At the University of Suffolk we believe that learning is a partnership involving both teaching staff and students.
As subject experts, University of Suffolk course teams are skilled at presenting course subject matter in a manner that prompts and supports students in their learning. The foundation of most courses is the use of traditional classroom activities such as workshops, seminars, tutorials and laboratory sessions. Through the use of the Virtual Learning Environment, many course teams encourage their students to expand their learning through the use of online learning activities and engagement with virtual discussion groups. On some courses, students are encouraged to form peer support networks, and where courses operate with smaller numbers of students, communities of learning have been created where staff and students review and critique each others' work on a regular basis to mutually support each others' development.
However much course tutors provide for students, it is still important for students to recognise their role in learning. At degree level it is the responsibility of each student to ensure that they plan and manage their own learning. Everyone is different; each student will find their own best methods for learning subject material and we believe that discovering this is a key element of each students' experience. Through subject and personal tutorials for each student, and supported by provision from Learning Services, we will do our best to help our students to develop their own approaches to learning and make best use of the opportunities available to them while studying at the University of Suffolk.

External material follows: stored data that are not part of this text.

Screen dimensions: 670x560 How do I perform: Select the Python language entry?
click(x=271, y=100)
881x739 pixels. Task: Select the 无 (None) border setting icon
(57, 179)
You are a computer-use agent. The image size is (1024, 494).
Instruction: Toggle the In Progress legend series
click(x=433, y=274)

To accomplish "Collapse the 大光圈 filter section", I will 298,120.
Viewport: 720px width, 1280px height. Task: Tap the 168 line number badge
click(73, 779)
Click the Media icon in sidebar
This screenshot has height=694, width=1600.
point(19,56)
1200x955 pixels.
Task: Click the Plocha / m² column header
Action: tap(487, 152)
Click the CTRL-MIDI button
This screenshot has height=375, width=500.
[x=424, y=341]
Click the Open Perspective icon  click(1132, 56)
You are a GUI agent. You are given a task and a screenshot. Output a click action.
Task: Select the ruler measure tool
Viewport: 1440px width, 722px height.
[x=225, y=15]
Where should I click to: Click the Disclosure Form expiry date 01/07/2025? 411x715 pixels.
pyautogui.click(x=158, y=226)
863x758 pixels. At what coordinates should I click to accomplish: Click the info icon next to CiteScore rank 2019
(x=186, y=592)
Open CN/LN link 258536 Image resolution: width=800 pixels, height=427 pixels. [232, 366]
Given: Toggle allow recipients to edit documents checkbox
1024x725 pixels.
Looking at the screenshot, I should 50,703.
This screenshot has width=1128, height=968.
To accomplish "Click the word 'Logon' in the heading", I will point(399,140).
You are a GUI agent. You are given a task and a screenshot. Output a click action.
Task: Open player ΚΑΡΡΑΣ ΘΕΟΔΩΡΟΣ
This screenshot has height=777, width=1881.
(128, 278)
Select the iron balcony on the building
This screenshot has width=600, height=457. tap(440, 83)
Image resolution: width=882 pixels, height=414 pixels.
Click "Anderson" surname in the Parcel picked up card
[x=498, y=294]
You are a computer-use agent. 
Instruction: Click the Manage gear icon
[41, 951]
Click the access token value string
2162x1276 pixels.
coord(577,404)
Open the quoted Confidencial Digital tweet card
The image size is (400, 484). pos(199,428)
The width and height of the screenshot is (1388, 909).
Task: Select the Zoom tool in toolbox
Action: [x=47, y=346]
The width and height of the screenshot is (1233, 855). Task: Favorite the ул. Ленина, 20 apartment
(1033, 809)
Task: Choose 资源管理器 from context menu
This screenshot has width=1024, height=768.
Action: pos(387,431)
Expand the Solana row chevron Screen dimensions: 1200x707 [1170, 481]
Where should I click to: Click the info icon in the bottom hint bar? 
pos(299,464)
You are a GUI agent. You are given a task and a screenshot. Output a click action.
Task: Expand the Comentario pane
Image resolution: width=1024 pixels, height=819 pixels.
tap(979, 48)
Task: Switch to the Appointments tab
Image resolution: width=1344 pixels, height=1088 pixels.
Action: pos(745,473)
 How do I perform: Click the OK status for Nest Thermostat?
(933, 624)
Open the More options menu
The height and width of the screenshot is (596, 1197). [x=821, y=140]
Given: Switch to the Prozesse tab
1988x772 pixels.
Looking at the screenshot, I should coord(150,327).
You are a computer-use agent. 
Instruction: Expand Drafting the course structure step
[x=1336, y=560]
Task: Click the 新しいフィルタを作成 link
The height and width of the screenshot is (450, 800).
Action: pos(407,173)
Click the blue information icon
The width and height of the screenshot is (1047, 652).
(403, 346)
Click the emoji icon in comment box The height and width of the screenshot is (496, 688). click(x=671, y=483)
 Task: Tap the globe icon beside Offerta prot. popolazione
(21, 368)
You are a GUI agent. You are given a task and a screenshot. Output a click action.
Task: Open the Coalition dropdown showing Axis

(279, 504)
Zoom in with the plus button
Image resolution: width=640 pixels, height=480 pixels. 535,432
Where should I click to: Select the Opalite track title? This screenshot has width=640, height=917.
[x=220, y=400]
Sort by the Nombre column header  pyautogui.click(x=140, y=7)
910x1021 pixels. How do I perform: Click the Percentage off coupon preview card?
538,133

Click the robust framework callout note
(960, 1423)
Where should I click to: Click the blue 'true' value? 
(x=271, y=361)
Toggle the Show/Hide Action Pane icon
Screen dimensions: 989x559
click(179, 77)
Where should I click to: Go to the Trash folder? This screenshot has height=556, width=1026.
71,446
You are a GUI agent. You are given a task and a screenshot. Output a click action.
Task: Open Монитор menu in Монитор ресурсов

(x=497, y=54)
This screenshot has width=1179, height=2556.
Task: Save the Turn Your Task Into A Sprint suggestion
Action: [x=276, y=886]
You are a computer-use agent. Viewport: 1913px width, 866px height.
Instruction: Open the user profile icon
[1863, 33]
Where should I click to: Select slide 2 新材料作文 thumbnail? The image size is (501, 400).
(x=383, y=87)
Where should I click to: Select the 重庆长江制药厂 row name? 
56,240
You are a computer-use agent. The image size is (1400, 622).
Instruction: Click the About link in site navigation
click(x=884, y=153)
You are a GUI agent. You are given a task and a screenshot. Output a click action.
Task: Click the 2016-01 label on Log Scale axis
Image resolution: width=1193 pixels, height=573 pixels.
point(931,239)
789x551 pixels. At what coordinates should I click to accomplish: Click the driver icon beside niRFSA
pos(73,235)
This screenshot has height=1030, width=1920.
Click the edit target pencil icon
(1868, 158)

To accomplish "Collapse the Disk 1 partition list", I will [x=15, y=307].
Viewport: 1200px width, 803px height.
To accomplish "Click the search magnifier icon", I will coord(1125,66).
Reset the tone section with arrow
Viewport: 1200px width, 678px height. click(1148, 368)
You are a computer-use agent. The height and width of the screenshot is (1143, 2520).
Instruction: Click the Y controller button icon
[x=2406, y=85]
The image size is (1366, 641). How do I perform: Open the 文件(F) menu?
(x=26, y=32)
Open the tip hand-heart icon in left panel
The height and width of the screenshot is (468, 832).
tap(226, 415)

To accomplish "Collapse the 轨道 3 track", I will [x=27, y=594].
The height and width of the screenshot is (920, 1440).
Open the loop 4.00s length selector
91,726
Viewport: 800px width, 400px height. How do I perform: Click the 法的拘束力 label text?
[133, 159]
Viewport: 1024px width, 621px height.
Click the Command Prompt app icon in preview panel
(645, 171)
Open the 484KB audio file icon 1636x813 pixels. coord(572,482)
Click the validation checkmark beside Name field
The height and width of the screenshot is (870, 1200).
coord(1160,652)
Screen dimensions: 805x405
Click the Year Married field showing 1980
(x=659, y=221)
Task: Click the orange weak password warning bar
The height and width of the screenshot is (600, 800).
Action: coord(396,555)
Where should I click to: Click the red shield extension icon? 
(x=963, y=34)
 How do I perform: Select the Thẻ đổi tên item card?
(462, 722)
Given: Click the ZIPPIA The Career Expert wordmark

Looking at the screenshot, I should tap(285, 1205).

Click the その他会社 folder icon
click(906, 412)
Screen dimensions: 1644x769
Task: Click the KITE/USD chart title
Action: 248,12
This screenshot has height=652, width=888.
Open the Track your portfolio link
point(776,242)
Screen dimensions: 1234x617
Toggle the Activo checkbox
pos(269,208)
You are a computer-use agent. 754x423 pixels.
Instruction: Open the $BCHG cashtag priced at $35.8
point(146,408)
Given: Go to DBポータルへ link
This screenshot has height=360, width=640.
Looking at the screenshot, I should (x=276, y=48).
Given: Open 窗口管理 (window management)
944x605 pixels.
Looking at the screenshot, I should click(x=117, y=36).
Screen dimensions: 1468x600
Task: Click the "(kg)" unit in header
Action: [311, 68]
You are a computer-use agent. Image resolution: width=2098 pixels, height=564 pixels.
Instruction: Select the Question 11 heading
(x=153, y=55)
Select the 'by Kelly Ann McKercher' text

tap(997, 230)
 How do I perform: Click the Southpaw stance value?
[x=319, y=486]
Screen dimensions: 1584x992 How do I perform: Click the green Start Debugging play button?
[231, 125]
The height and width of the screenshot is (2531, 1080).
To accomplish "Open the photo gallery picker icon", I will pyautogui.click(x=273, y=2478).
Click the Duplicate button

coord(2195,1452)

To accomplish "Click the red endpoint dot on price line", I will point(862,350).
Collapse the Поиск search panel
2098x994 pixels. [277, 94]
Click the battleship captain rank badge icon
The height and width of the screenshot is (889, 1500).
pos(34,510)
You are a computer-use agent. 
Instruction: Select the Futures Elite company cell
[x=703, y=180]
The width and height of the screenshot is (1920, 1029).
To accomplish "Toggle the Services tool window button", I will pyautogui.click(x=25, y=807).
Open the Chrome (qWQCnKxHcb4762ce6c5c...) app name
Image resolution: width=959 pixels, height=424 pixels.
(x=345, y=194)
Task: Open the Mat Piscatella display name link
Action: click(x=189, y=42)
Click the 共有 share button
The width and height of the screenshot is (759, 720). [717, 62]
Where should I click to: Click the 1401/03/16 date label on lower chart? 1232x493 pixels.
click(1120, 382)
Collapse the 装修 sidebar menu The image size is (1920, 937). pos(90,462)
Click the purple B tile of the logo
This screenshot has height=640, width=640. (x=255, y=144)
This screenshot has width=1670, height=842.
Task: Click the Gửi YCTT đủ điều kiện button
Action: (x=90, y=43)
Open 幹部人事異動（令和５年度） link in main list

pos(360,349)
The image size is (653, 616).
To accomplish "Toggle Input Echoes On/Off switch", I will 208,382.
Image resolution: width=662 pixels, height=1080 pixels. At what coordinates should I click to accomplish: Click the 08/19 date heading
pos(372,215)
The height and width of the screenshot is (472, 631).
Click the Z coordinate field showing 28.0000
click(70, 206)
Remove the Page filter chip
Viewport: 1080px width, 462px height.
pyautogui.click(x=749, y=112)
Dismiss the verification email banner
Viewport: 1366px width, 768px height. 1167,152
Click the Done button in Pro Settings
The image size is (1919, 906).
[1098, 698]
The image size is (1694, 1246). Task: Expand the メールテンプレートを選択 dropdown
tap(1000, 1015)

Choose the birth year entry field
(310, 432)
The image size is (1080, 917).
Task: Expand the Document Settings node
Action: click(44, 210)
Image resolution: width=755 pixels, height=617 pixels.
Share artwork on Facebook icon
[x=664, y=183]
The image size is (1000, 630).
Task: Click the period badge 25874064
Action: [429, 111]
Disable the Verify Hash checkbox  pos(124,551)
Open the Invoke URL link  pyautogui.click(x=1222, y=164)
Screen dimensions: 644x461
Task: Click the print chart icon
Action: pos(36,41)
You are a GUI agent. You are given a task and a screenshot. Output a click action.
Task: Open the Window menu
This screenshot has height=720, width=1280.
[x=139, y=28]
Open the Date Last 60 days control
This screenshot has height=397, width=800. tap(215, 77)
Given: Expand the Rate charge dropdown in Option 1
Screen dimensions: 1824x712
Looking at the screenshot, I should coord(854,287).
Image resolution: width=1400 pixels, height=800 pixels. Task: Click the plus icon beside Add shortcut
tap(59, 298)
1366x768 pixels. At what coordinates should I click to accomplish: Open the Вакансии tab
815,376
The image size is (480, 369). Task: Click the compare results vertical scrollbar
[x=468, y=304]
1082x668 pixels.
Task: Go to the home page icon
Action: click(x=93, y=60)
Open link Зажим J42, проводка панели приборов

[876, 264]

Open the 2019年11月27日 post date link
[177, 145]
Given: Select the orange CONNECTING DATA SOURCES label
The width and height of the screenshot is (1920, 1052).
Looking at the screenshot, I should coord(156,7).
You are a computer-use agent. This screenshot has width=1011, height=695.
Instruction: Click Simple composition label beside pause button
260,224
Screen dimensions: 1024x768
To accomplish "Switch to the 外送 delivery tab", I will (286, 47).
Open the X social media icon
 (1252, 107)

All courses include time for subject based tutorials. Students are encouraged to use these times with their tutors effectively, discussing subject issues and exploring how they can improve their knowledge, skills and abilities. In addition, students are allocated personal tutors with whom they are able to discuss progress on the course, gain advice on study methods, and be guided through their student experience.
Many University of Suffolk courses have developed close links with employers and professional organisations that ensure our courses meet the current demands of the work place.These links are further developed through the work-based learning and work placements that form an integral element of many more vocational courses. Experience students gain from the work place is linked into course delivery, allowing students to critique academic theory from industrial or practice view points.